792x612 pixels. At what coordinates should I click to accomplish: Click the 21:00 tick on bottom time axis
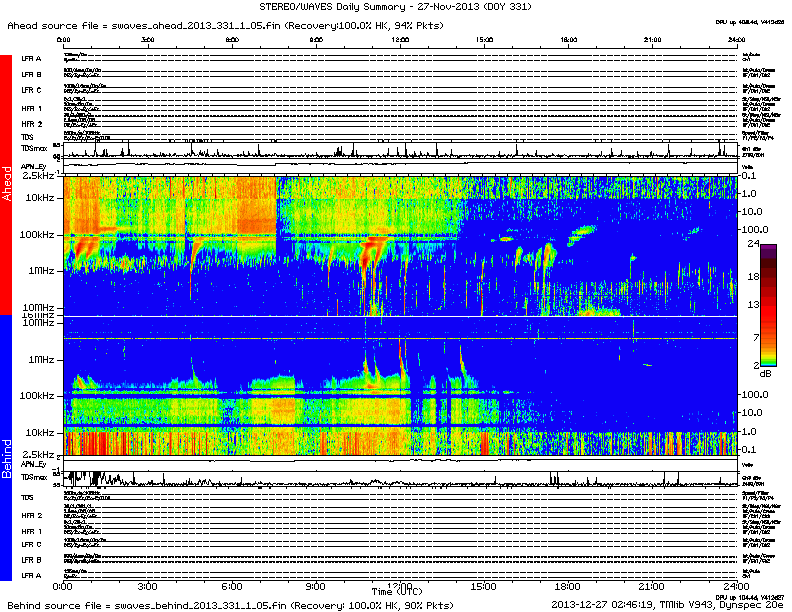tap(653, 585)
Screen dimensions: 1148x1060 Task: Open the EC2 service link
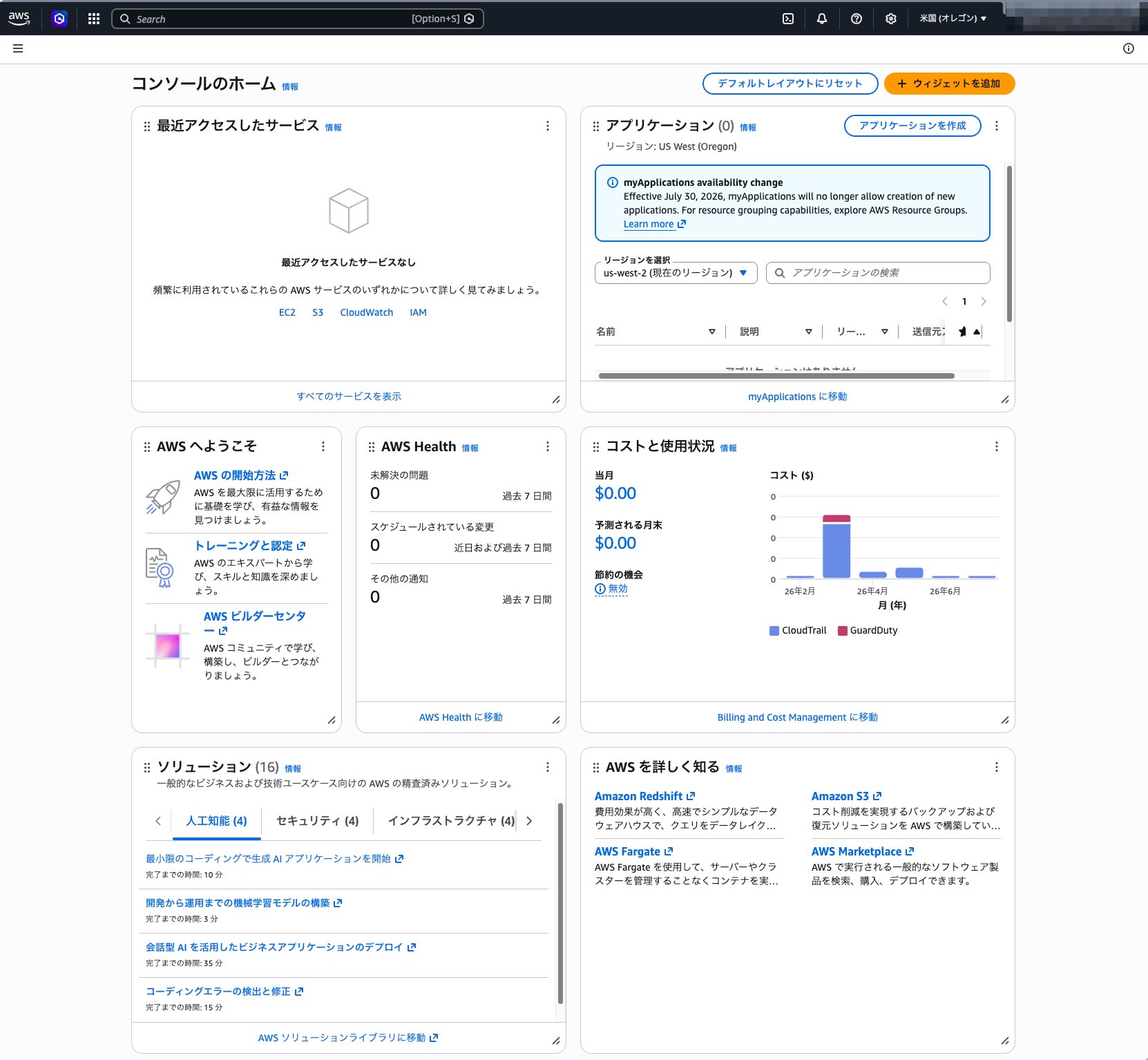point(287,312)
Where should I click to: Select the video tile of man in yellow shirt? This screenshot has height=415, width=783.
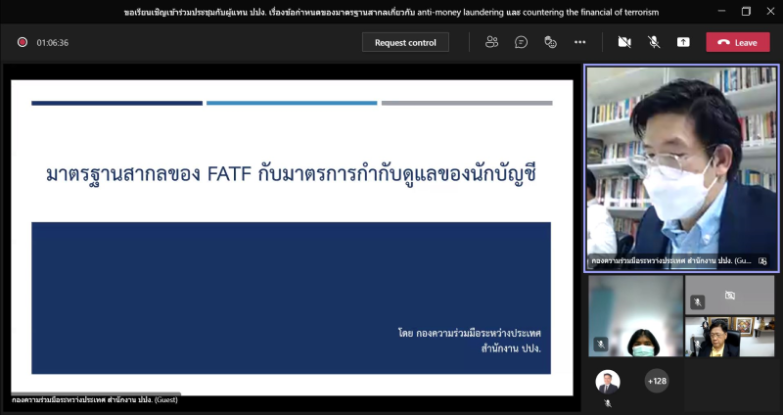click(730, 338)
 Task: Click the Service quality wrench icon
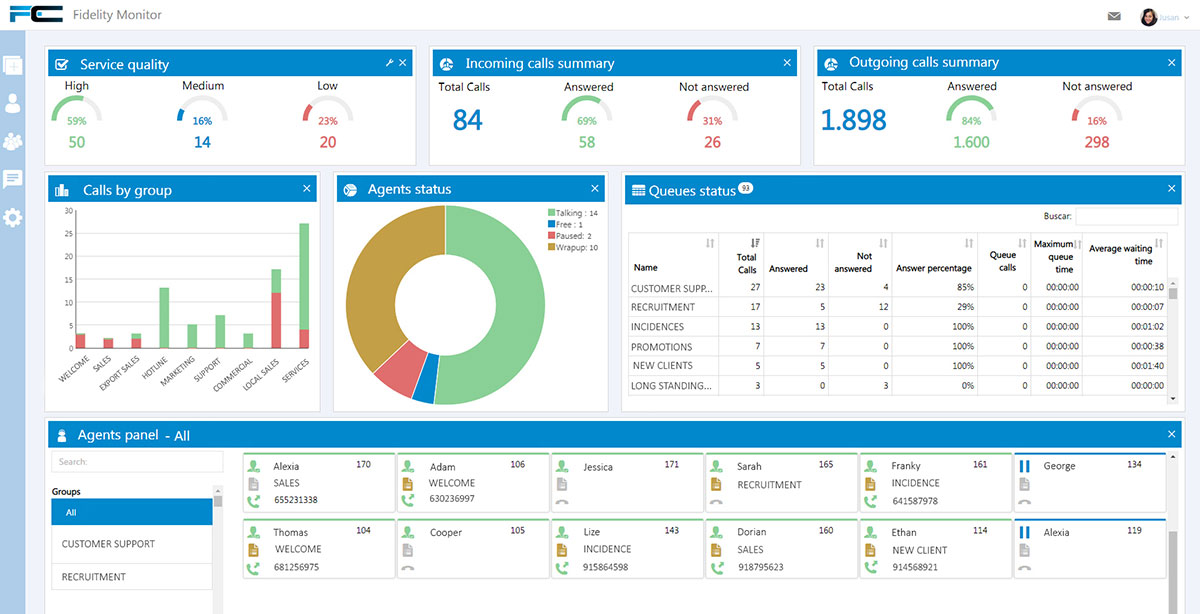click(x=389, y=63)
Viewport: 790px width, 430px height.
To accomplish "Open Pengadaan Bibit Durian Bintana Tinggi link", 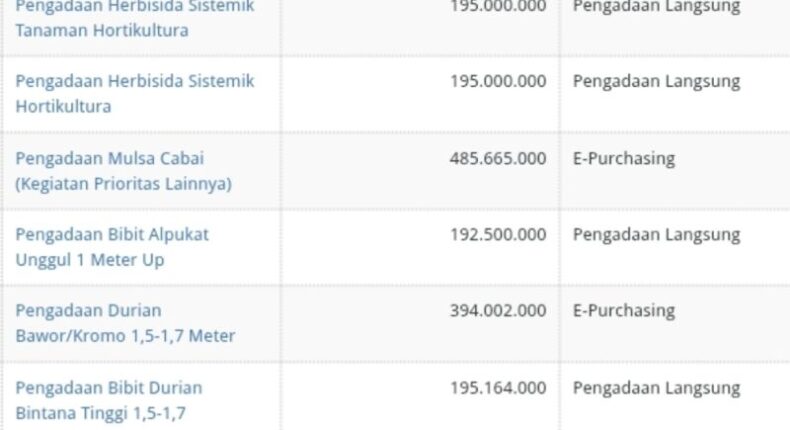I will click(x=109, y=400).
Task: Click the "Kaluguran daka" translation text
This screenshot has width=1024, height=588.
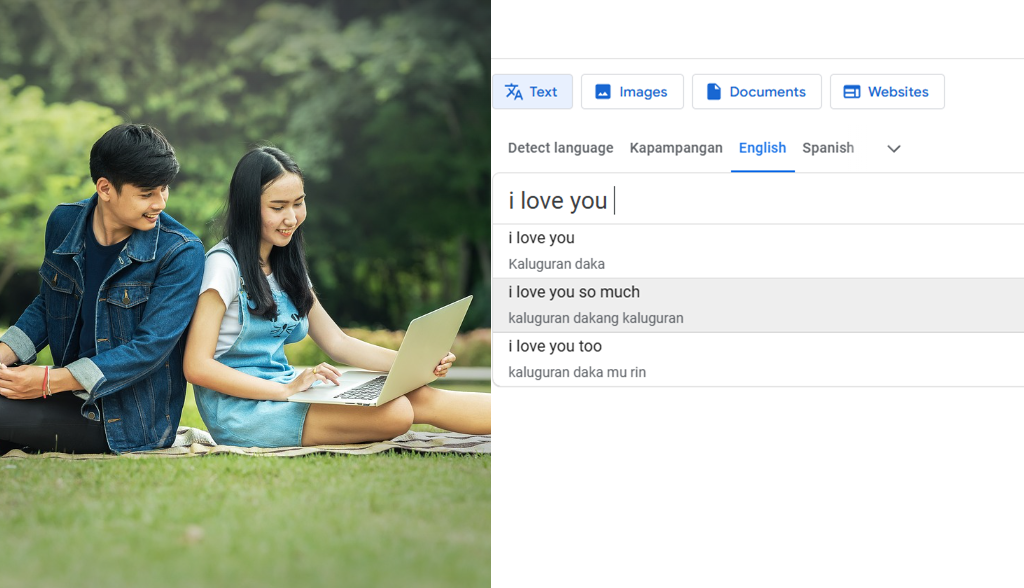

● ● ● ●

Give the lines exactly, from the first line of the entries to the line with "Viewport: 790px width, 430px height.", both ends included. Skip the pictures.

Reply to the task:
792x612 pixels. At what coordinates should I click to accomplish: Click the 21:00 tick on bottom time axis
tap(653, 585)
Screen dimensions: 1148x1060 Task: Open the EC2 service link
point(287,312)
Where should I click to: Select the video tile of man in yellow shirt? This screenshot has height=415, width=783.
click(730, 338)
 Task: Click the Service quality wrench icon
click(x=389, y=63)
Viewport: 790px width, 430px height.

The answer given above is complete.